TESTO RIPORTATO —

Nel seguito pubblichiamo il testo di un'
intervista ad Arnaldo Nesti, dal titolo
Il sociologo. Modelli antropologici e religiosi.
In particolare, l'intervista, a cura di
Vittoria Prisciandaro, della rivista
Jesus, è l'anticipazione di un dossier che sarà pubblicato a maggio da
Mosaico di pace, rivista di riferimento di Pax Christi.
IL SOCIOLOGO. Modelli antropologici e religiosi. Intervista
D. Quali sono i modelli antropologici emergenti nella nostra società, e in che misura si relazionano al fenomeno religioso? Il sociologo Arnaldo Nesti, direttore della rivista «Religioni e Società» e del Centro Internazionale di Studi sul Religioso Contemporaneo (CISRECO), suggerisce un parallelo interessante tra la cultura mordi e fuggi e la fruizione del prodotto religioso.
R. “Nel paesaggio socio-antropologico contemporaneo uno dei connotati emergenti sembra essere la fretta, l’esigenza di velocemente raggiungere luoghi, progetti, obiettivi piccoli e grandi. Non c’è tempo da perdere per niente e per nessuno. In questa situazione non ha senso la lentezza. Anche le migrazioni in massa dalle grandi aree africane verso l’Occidente assumono il ritmo di una rapida trasmigrazione dove rapidamente si alternano morte, tragedia, attraversamenti di distanze e di differenze secolari. La presenza nel mondo contemporaneo di numerose forme di gite-pellegrinaggio non porta automaticamente a desumere che noi viviamo in una società spirituale al cui centro stanno le chiese e i valori del cristianesimo. Oggi, infatti, siamo di fronte a un cattolicesimo al cui interno sono rilevantissime le forme magico-sacrali. Se esaminiamo le moderne devozioni, per esempio quelle rivolte a s. padre Pio, o le pratiche dell’ultimo anno giubilare, scopriamo che alla base delle condotte dei pellegrini c’era l’esigenza di lucrare non il giubileo, ma dei vantaggi per la salute, il lavoro, o per ragioni affettive ed emozionali. Insomma, il cattolicesimo indagato nel Sud da Ernesto De Martino (1908-1965) ha cambiato volto, ma non è venuto meno il tessuto connettivo e la fenomenologia di quel tipo di cattolicesimo diffuso. Si può constatare la mutazione socio-antropologica del soggetto sociale, ma rimane persistente il tipo di simboli, di pratiche, di meccanismi terapeutici… Per molti aspetti si è di fronte a una fenomenologia del sacro che ha traslocato, ha assunto la legittimazione sacrale di fronte alla secolarizzazione, al relativismo, al soggettivismo relativista”.

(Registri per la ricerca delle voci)
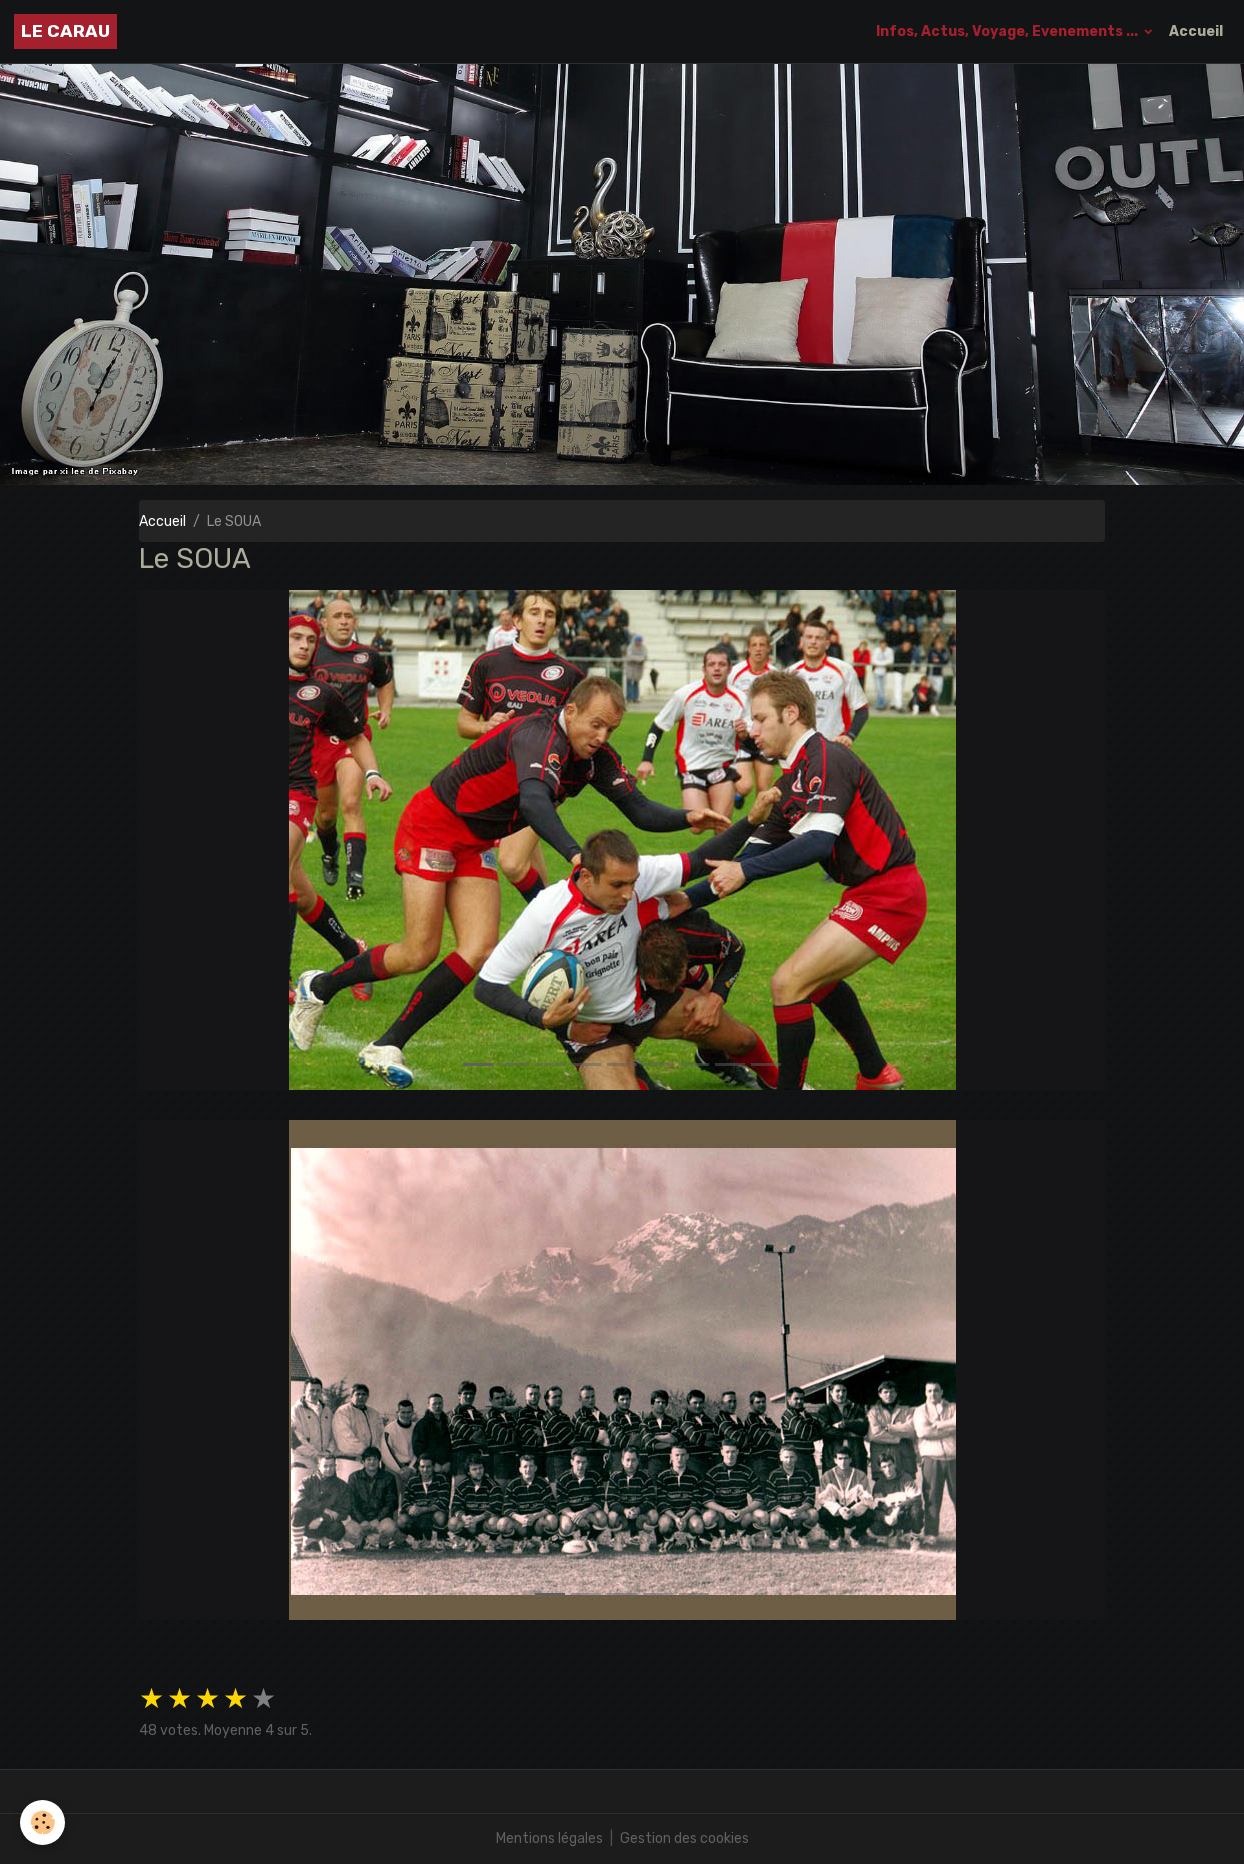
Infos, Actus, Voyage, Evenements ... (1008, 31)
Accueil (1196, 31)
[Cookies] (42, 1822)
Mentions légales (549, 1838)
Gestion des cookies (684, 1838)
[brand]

COMPITO ASSEGNATO A — Trascrivi fedelmente dall'intervista ad Arnaldo Nesti il passo che va da "IL SOCIOLOGO. Modelli antropologici e religiosi. Intervista" fino a "del prodotto religioso.".
COMPITO ASSEGNATO B — Secondo l'intervista ad Arnaldo Nesti, di quale rivista è direttore il sociologo?
COMPITO ASSEGNATO C — Prosegui l'intervista ad Arnaldo Nesti partendo dal punto in cui si interrompe.

RISULTATO FINALE A —
IL SOCIOLOGO. Modelli antropologici e religiosi. Intervista
D. Quali sono i modelli antropologici emergenti nella nostra società, e in che misura si relazionano al fenomeno religioso? Il sociologo Arnaldo Nesti, direttore della rivista «Religioni e Società» e del Centro Internazionale di Studi sul Religioso Contemporaneo (CISRECO), suggerisce un parallelo interessante tra la cultura mordi e fuggi e la fruizione del prodotto religioso.

RISULTATO FINALE B — Della rivista «Religioni e Società».

RISULTATO FINALE C —
D. Esiste però ancora una pratica del pellegrinaggio proposto come cammino interiore. Penso per esempio ai tanti che stanno riscoprendo gli antichi itinerari medievali…
R. “In un tempo in cui tutto tendenzialmente è subordinato al primato della mercificazione e del consumismo il silenzio, la lentezza, il nomadismo e il pellegrinaggio assumono un nuovo valore, nuove possibilità di dare senso al vivere, all’esistere. Per esempio lo stesso pellegrinaggio sulle piste del Camino di Santiago di Compostela assume valore spirituale non tanto per le pratiche cui si sottostà per rafforzare la schiena, per distendere i muscoli e per la capacità acquisita a respirare. E neanche per il fascino di camminare per tre settimane nel nord della Spagna verso una cattedrale barocca con uno zaino di dieci chili sulle spalle: il valore dell’esperienza pellegrinale, il rapporto dell’uomo col camminare scaturisce da ragioni altre, dal combinare lentezza, fatica, riflessione, dunque da un nuovo modo di guardare il mondo”.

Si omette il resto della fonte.